■ **Instructions to follow**: From the data below, give the number of lines holding the word "agent", with nothing else added.

Records contained in a dataset:
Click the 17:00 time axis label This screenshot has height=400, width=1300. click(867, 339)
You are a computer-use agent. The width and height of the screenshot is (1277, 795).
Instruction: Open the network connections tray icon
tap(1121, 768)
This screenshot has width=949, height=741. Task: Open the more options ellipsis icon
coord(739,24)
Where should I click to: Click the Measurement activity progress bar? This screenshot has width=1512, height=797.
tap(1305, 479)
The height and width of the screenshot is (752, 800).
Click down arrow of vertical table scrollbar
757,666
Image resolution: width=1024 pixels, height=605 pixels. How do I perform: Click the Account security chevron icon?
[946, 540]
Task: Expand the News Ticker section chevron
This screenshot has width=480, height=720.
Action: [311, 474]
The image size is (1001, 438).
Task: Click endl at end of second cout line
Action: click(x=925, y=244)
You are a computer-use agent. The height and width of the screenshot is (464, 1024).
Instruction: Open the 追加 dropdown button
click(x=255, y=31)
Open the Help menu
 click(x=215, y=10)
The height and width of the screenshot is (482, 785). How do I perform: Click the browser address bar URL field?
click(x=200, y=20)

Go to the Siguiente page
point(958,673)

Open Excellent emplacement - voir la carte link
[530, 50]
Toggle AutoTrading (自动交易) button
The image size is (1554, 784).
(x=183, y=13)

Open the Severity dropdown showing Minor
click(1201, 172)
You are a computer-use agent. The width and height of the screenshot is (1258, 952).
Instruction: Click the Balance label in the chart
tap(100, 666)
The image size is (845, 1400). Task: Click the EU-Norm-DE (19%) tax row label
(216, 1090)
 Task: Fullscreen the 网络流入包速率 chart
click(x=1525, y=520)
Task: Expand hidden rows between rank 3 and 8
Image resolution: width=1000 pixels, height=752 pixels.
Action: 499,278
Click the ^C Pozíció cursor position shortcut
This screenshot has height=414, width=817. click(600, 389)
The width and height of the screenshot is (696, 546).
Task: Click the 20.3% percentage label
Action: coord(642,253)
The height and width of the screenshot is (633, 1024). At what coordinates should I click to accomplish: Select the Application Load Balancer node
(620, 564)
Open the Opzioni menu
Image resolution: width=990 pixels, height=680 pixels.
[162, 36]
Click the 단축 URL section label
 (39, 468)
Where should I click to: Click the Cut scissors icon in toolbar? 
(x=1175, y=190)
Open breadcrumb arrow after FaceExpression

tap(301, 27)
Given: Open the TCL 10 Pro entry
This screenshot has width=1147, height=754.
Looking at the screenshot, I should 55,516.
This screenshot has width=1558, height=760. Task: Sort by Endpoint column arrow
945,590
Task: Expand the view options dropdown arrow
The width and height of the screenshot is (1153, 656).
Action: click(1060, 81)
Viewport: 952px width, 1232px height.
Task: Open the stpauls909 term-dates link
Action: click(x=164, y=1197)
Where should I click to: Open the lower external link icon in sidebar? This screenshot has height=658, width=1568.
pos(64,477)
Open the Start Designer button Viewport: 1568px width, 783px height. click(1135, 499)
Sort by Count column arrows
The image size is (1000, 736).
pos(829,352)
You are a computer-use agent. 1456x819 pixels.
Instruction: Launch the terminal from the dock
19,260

■ **Exercise solution**: 4